A similar parameter preset (sr = 90%, dmax.atrium = 20 mm, dmax.ventricle = 15 mm, rv = 2 mm) was used for all case in the quantitative and qualitative evaluation. The values were determined heuristically from post-treatment observations. While our approach is purely geometry-driven, these parameters can be interpreted as global material properties in terms of stability and flexibility of the atrium–ventricle complex.

A ring shift of sr = 100% would mean that no deformation is induced at the anterior section of the annulus and corresponds to a very high septal stability, while sr = 0% would represent a stability equilibrium between posterior and anterior annulus regions. The parameters dmax.atrium and dmax.ventricle reflect the flexibility of ventricle and atrium. Higher values would correspond to a higher stiffness and therefore a wider propagation of the deformation, whereas lower values reflect the tissues ability to stronger local deformations. The parameter rv has a similar effect but is locally restricted to the upper ventricle area.

The alteration of this small parameter set allows for adaption to different patient groups, e.g. younger patients with an expected higher tissue flexibility. While currently not included as no corresponding effect could be observed, the processing pipeline of our approach allows for an easy integration of additional, location-specific parameters. We are currently only evaluating geometric surface parameters (e.g. distance or angle with respect to the annulus). However, additional parameter fields that might for example represent altered local stiffness due to structural tissue deviations could be easily integrated in a similar fashion.

Given a segmentation mask and annulus definition as input, our approach on virtual downsizing can be applied as a fully automatic step in the DSSMitral pipeline. Deformation can be obtained within seconds, and it provides a small set of parameters and an intuitive implant transformation widget to alter those results if necessary. Thus, it can be added to the DSSMitral system as one of the virtual intervention tools without unnecessarily increasing the pipeline complexity or runtime. While it already can be used as standalone tool to assess potential post-treatment stenosis from flow simulations, it will mainly be used as part of extended virtual treatment procedures, such as virtual valve resection, clipping or chord manipulation. To achieve this, the virtual downsizing will be coupled with a dynamic mitral valve model.

If included in the clinical treatment planning, we expect an impact on the sizing strategies. In current clinical applications, the successful implant sizing, e.g. during surgery with help of vendor-specific templates, has proven to be prone to inconsistency and dependent on the clinician’s experience [30]. We assume that a geometric assessment during the virtual downsizing in synergy with predictive flow simulations can improve the current situation. An evaluation that includes all the steps of the DSSMitral pipeline will provide insight.

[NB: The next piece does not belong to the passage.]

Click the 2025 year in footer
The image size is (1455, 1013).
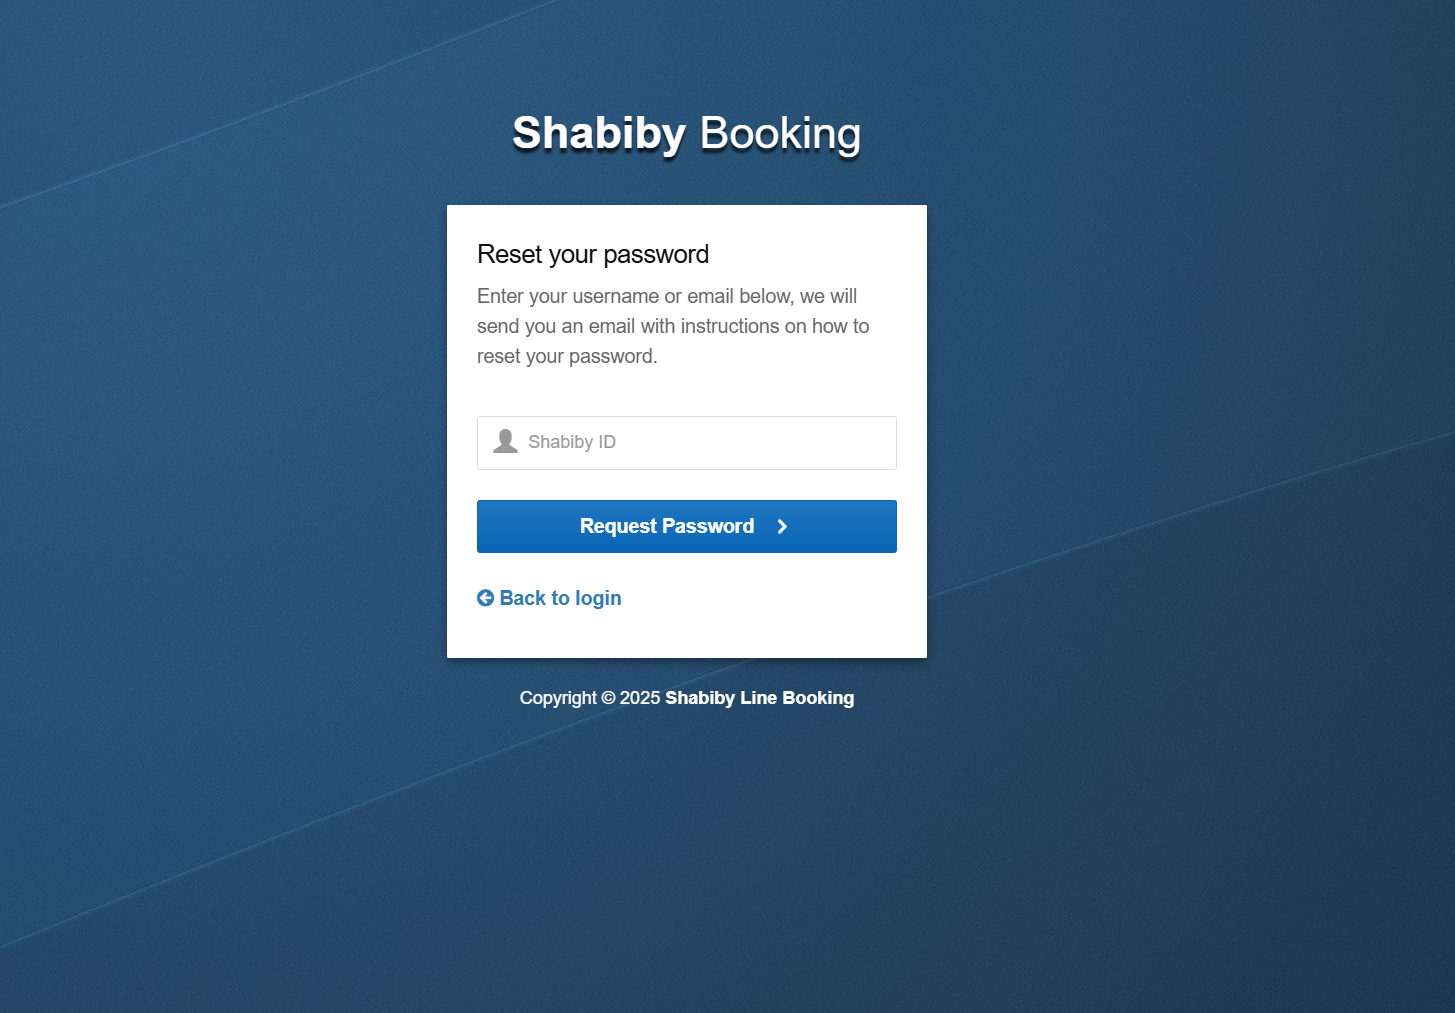tap(640, 698)

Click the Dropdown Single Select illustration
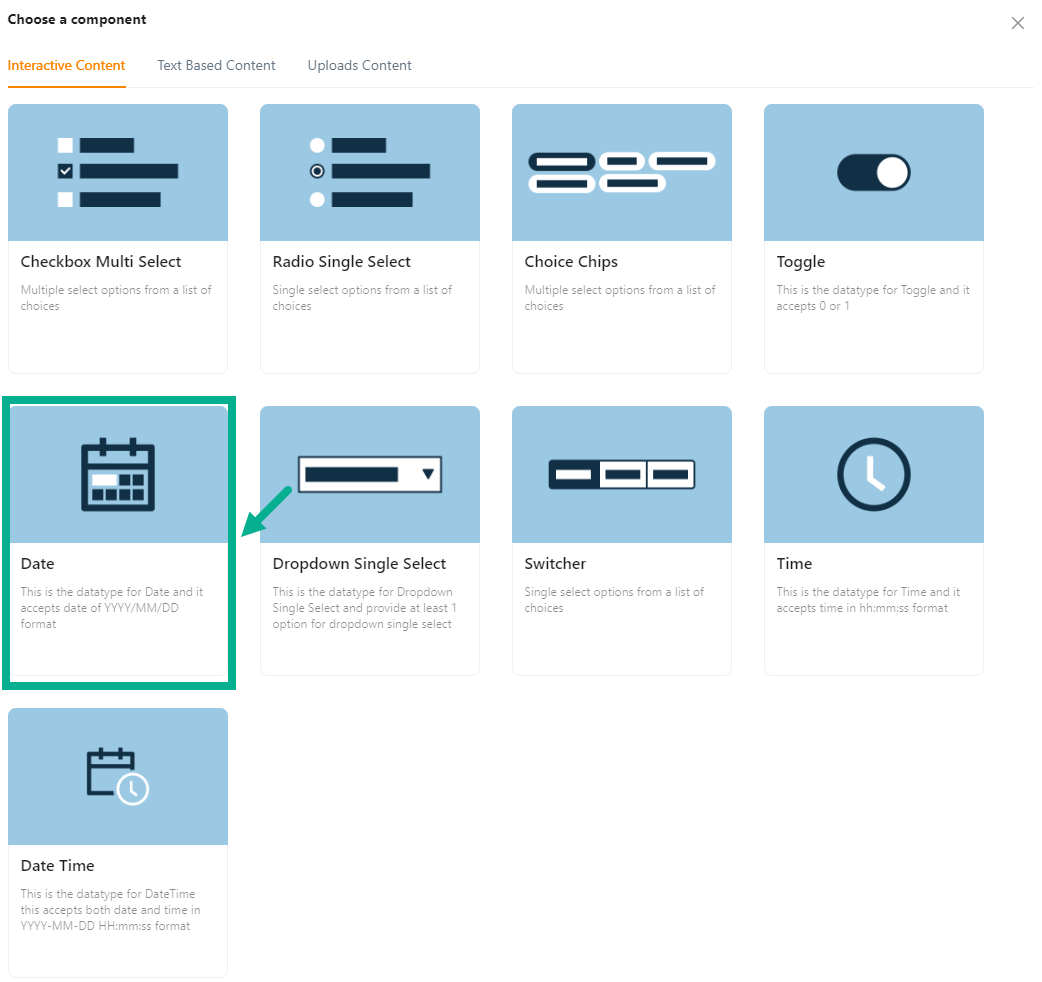369,474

To better quantify the impact of the local lumen deformation on this assessment, the next step is to perform a parameter dependency analysis. Thus, we can quantify to which degree the currently implemented parameter set influences the flow results and therefore the overall assessment. This will also include a comparison with a naive, linear lumen reconstruction between virtual implant and patient-specific lumen. Thus, we can characterize the impact of the lumen shape close to the annulus on the overall flow.